**Exercise description:** Print the listing below exactly. Leave nothing out.

======== Available records ========

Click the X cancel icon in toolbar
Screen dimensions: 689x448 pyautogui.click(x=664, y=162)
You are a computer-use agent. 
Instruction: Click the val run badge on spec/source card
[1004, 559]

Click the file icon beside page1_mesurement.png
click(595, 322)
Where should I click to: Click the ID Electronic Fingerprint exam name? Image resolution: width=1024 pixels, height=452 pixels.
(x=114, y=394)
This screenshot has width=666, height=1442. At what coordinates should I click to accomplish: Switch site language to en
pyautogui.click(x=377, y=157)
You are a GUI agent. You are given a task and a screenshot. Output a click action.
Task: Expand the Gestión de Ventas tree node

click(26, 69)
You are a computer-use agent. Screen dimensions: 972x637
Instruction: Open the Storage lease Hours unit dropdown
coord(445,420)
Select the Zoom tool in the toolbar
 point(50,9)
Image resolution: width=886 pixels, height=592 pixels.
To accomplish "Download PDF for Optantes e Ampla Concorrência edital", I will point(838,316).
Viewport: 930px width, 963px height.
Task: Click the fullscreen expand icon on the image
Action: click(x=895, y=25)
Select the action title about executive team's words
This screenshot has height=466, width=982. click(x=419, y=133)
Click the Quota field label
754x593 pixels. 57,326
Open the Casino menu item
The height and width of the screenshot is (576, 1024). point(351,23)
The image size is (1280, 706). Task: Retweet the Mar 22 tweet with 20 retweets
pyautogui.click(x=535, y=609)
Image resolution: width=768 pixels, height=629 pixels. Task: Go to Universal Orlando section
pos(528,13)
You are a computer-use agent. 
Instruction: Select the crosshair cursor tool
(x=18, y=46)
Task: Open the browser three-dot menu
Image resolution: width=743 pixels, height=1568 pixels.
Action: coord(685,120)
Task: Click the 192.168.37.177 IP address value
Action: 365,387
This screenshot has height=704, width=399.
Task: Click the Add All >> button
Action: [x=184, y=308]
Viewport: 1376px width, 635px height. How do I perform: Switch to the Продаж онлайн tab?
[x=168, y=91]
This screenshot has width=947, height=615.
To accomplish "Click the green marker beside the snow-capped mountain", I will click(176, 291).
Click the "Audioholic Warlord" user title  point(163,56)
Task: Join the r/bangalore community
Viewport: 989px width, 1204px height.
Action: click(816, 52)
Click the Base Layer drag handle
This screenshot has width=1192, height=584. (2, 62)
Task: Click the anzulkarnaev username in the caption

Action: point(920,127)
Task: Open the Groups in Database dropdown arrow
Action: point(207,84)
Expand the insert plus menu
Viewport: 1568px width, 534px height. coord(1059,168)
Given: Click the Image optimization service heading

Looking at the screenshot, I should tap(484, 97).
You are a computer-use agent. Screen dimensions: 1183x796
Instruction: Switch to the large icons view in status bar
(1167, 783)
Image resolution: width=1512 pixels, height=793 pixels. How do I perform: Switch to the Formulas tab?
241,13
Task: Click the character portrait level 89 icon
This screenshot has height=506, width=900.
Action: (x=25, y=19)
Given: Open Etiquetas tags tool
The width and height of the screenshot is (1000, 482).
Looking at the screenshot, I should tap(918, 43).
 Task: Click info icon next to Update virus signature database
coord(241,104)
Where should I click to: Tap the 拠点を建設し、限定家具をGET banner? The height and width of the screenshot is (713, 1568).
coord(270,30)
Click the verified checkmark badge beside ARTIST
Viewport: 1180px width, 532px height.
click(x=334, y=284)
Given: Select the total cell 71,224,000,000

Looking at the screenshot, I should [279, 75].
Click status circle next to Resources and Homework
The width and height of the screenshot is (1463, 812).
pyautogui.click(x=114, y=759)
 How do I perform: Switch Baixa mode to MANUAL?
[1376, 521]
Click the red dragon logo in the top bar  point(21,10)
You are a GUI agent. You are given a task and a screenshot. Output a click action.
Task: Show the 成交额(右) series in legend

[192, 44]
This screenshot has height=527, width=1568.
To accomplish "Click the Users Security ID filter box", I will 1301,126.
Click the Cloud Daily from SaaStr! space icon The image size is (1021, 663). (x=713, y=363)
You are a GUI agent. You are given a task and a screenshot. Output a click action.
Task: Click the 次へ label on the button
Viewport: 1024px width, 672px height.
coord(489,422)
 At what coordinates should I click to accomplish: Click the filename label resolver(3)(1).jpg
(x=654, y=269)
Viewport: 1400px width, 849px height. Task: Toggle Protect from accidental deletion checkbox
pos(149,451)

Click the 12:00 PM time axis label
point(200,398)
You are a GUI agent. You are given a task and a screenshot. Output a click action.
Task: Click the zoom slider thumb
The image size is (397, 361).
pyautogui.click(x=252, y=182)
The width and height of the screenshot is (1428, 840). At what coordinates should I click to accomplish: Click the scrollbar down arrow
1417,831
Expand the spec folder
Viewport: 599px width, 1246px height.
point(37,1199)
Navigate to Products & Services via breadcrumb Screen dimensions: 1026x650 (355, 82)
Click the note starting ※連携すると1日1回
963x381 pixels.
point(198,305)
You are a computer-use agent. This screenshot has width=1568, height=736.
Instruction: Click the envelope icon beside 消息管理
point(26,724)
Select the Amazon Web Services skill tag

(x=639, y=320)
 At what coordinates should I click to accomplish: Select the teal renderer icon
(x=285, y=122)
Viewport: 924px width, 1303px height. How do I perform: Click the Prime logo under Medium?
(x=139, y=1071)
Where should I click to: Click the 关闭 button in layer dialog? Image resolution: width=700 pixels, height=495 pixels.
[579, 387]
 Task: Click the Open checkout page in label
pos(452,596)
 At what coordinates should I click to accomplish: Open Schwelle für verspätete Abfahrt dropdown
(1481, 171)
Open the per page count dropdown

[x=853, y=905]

========

**Exercise output:**
Click the X cancel icon in toolbar
Screen dimensions: 689x448 pyautogui.click(x=664, y=162)
You are a computer-use agent. 
Instruction: Click the val run badge on spec/source card
[1004, 559]

Click the file icon beside page1_mesurement.png
click(595, 322)
Where should I click to: Click the ID Electronic Fingerprint exam name? Image resolution: width=1024 pixels, height=452 pixels.
(x=114, y=394)
This screenshot has width=666, height=1442. At what coordinates should I click to accomplish: Switch site language to en
pyautogui.click(x=377, y=157)
You are a GUI agent. You are given a task and a screenshot. Output a click action.
Task: Expand the Gestión de Ventas tree node

click(26, 69)
You are a computer-use agent. Screen dimensions: 972x637
Instruction: Open the Storage lease Hours unit dropdown
coord(445,420)
Select the Zoom tool in the toolbar
 point(50,9)
Image resolution: width=886 pixels, height=592 pixels.
To accomplish "Download PDF for Optantes e Ampla Concorrência edital", I will point(838,316).
Viewport: 930px width, 963px height.
Task: Click the fullscreen expand icon on the image
Action: click(x=895, y=25)
Select the action title about executive team's words
This screenshot has height=466, width=982. click(x=419, y=133)
Click the Quota field label
754x593 pixels. 57,326
Open the Casino menu item
The height and width of the screenshot is (576, 1024). point(351,23)
The image size is (1280, 706). Task: Retweet the Mar 22 tweet with 20 retweets
pyautogui.click(x=535, y=609)
Image resolution: width=768 pixels, height=629 pixels. Task: Go to Universal Orlando section
pos(528,13)
You are a computer-use agent. 
Instruction: Select the crosshair cursor tool
(x=18, y=46)
Task: Open the browser three-dot menu
Image resolution: width=743 pixels, height=1568 pixels.
Action: coord(685,120)
Task: Click the 192.168.37.177 IP address value
Action: 365,387
This screenshot has height=704, width=399.
Task: Click the Add All >> button
Action: [x=184, y=308]
Viewport: 1376px width, 635px height. How do I perform: Switch to the Продаж онлайн tab?
[x=168, y=91]
This screenshot has width=947, height=615.
To accomplish "Click the green marker beside the snow-capped mountain", I will click(176, 291).
Click the "Audioholic Warlord" user title  point(163,56)
Task: Join the r/bangalore community
Viewport: 989px width, 1204px height.
Action: click(816, 52)
Click the Base Layer drag handle
This screenshot has width=1192, height=584. (2, 62)
Task: Click the anzulkarnaev username in the caption

Action: point(920,127)
Task: Open the Groups in Database dropdown arrow
Action: point(207,84)
Expand the insert plus menu
Viewport: 1568px width, 534px height. coord(1059,168)
Given: Click the Image optimization service heading

Looking at the screenshot, I should tap(484, 97).
You are a computer-use agent. Screen dimensions: 1183x796
Instruction: Switch to the large icons view in status bar
(1167, 783)
Image resolution: width=1512 pixels, height=793 pixels. How do I perform: Switch to the Formulas tab?
241,13
Task: Click the character portrait level 89 icon
This screenshot has height=506, width=900.
Action: (x=25, y=19)
Given: Open Etiquetas tags tool
The width and height of the screenshot is (1000, 482).
Looking at the screenshot, I should tap(918, 43).
 Task: Click info icon next to Update virus signature database
coord(241,104)
Where should I click to: Tap the 拠点を建設し、限定家具をGET banner? The height and width of the screenshot is (713, 1568).
coord(270,30)
Click the verified checkmark badge beside ARTIST
Viewport: 1180px width, 532px height.
click(x=334, y=284)
Given: Select the total cell 71,224,000,000

Looking at the screenshot, I should [279, 75].
Click status circle next to Resources and Homework
The width and height of the screenshot is (1463, 812).
pyautogui.click(x=114, y=759)
 How do I perform: Switch Baixa mode to MANUAL?
[1376, 521]
Click the red dragon logo in the top bar  point(21,10)
You are a GUI agent. You are given a task and a screenshot. Output a click action.
Task: Show the 成交额(右) series in legend

[192, 44]
This screenshot has height=527, width=1568.
To accomplish "Click the Users Security ID filter box", I will 1301,126.
Click the Cloud Daily from SaaStr! space icon The image size is (1021, 663). (x=713, y=363)
You are a GUI agent. You are given a task and a screenshot. Output a click action.
Task: Click the 次へ label on the button
Viewport: 1024px width, 672px height.
coord(489,422)
 At what coordinates should I click to accomplish: Click the filename label resolver(3)(1).jpg
(x=654, y=269)
Viewport: 1400px width, 849px height. Task: Toggle Protect from accidental deletion checkbox
pos(149,451)

Click the 12:00 PM time axis label
point(200,398)
You are a GUI agent. You are given a task and a screenshot. Output a click action.
Task: Click the zoom slider thumb
The image size is (397, 361).
pyautogui.click(x=252, y=182)
The width and height of the screenshot is (1428, 840). At what coordinates should I click to accomplish: Click the scrollbar down arrow
1417,831
Expand the spec folder
Viewport: 599px width, 1246px height.
point(37,1199)
Navigate to Products & Services via breadcrumb Screen dimensions: 1026x650 (355, 82)
Click the note starting ※連携すると1日1回
963x381 pixels.
point(198,305)
You are a computer-use agent. This screenshot has width=1568, height=736.
Instruction: Click the envelope icon beside 消息管理
point(26,724)
Select the Amazon Web Services skill tag

(x=639, y=320)
 At what coordinates should I click to accomplish: Select the teal renderer icon
(x=285, y=122)
Viewport: 924px width, 1303px height. How do I perform: Click the Prime logo under Medium?
(x=139, y=1071)
Where should I click to: Click the 关闭 button in layer dialog? Image resolution: width=700 pixels, height=495 pixels.
[579, 387]
 Task: Click the Open checkout page in label
pos(452,596)
 At what coordinates should I click to accomplish: Open Schwelle für verspätete Abfahrt dropdown
(1481, 171)
Open the per page count dropdown

[x=853, y=905]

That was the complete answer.